Exercise requirements —
Look through the records below and copy each line that includes the word "circle".

Extracted data entries:
*****
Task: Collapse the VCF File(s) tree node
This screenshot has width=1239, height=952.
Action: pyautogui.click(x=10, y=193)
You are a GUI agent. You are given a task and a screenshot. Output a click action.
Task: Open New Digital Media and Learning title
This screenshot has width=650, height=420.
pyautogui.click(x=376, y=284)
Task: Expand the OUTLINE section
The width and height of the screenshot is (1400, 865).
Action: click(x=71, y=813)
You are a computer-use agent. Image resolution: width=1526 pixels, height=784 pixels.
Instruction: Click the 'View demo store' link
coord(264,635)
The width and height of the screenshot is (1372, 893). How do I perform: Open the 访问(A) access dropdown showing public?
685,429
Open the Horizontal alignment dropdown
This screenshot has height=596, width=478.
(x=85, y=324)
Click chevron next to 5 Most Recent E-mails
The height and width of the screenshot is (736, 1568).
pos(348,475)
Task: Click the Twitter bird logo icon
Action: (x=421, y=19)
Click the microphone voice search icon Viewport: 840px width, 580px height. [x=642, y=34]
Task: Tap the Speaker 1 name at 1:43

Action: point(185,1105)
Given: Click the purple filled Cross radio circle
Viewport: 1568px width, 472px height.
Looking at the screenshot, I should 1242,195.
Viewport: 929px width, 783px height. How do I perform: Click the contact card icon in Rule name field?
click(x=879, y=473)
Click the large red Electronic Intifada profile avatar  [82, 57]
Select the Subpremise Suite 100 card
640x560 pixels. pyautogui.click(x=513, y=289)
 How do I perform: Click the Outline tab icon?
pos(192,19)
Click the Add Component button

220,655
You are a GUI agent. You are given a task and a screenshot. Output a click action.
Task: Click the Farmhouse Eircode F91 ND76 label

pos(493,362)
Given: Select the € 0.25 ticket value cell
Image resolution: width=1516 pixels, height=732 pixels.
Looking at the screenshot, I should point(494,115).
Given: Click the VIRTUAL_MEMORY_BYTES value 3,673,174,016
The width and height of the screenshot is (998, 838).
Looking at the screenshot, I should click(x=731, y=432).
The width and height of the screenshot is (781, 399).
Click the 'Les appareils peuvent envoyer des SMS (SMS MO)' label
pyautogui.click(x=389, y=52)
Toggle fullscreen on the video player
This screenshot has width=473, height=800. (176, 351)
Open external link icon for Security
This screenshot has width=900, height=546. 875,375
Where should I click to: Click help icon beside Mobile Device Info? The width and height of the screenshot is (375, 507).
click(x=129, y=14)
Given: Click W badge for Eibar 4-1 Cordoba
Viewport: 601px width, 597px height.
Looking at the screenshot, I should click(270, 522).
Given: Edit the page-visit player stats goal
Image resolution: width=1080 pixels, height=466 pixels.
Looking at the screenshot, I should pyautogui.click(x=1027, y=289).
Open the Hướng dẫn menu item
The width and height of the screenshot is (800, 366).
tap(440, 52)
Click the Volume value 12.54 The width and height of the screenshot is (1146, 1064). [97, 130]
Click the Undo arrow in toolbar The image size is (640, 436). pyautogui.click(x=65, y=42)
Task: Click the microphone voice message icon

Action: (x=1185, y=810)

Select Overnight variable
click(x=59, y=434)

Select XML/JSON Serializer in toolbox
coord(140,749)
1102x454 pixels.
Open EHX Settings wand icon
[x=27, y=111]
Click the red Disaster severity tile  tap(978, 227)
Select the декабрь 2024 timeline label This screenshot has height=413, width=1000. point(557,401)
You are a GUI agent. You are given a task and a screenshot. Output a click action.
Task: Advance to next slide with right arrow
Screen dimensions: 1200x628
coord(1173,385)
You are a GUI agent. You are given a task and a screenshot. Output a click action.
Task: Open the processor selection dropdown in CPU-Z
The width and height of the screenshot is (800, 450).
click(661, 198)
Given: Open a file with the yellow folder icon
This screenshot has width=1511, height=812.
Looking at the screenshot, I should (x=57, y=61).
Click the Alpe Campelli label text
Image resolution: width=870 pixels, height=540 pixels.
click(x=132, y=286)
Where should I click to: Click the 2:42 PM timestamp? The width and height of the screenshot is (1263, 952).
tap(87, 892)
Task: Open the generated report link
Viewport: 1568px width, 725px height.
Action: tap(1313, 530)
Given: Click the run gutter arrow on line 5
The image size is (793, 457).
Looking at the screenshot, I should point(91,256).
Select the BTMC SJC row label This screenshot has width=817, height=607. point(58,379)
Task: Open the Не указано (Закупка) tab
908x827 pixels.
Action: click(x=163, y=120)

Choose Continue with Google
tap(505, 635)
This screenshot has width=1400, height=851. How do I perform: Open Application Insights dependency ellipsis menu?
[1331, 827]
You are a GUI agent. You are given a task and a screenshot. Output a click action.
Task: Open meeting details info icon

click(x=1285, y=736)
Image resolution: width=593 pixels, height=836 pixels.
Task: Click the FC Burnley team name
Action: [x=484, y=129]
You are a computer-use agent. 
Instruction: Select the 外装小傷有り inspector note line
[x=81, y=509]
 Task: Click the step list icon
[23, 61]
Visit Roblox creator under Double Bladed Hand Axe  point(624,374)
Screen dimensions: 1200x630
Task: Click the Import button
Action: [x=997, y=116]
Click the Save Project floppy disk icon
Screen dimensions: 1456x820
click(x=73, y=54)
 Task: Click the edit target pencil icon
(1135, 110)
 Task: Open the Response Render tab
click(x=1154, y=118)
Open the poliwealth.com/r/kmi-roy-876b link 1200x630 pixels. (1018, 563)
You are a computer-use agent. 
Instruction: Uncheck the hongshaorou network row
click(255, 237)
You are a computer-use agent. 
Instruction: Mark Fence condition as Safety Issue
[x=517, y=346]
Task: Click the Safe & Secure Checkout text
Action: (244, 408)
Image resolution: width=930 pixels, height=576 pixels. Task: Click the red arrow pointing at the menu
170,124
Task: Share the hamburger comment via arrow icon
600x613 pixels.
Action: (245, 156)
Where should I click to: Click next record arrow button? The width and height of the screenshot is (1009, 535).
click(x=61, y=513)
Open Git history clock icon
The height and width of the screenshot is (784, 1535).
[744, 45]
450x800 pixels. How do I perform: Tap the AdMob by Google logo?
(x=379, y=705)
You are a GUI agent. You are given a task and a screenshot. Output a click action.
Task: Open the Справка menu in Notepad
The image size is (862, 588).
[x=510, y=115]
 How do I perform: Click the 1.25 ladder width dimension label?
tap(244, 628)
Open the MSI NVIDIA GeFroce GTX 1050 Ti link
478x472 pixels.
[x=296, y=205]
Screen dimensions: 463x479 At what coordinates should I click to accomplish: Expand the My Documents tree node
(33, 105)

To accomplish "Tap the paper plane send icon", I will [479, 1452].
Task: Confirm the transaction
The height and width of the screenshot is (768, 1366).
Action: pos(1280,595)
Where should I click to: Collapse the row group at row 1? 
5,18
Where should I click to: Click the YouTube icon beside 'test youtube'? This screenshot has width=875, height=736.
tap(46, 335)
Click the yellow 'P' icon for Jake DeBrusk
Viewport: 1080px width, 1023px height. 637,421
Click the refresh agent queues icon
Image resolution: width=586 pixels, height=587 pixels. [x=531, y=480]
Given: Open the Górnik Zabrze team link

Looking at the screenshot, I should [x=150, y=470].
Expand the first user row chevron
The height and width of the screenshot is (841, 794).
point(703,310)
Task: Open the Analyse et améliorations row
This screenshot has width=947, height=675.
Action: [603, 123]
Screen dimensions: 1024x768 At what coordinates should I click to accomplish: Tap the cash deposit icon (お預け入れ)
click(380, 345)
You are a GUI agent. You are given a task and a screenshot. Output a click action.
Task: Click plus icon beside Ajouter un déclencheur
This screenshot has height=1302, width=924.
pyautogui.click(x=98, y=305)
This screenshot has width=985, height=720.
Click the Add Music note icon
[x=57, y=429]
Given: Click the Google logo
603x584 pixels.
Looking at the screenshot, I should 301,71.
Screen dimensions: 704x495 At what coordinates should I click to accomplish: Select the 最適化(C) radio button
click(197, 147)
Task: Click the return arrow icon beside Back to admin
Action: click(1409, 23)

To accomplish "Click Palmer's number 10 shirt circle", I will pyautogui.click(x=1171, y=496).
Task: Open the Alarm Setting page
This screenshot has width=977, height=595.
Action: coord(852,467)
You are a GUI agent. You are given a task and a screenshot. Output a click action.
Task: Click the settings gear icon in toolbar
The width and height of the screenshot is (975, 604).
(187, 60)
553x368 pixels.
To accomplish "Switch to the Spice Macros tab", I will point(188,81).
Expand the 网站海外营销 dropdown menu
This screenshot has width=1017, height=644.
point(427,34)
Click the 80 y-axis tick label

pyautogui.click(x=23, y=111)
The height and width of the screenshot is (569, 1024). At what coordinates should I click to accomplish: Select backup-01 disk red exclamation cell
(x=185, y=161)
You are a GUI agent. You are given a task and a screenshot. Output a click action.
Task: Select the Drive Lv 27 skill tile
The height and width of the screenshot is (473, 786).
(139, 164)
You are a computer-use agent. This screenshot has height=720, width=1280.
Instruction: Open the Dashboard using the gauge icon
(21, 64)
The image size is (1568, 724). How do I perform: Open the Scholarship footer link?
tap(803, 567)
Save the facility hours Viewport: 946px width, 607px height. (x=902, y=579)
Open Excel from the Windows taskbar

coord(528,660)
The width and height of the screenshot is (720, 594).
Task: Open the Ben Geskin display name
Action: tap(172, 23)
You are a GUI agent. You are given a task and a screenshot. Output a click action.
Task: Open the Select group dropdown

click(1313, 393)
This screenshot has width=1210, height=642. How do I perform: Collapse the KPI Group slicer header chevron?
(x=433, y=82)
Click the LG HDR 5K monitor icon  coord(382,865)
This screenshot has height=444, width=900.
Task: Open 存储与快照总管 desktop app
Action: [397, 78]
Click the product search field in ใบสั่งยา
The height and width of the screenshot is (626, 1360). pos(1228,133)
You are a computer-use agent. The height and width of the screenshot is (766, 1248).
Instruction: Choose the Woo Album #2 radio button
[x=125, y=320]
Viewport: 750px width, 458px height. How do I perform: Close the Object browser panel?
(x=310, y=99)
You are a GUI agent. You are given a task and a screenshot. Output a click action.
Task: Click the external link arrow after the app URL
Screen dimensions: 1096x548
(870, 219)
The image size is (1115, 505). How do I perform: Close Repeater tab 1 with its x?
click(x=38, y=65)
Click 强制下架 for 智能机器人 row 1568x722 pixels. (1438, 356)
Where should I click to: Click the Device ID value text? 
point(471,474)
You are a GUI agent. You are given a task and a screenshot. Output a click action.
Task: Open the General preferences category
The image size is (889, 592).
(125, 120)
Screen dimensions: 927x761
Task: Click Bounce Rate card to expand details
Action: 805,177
*****
Output for this task —
Given: Click the purple filled Cross radio circle
To accomplish "Click Palmer's number 10 shirt circle", I will pyautogui.click(x=1171, y=496).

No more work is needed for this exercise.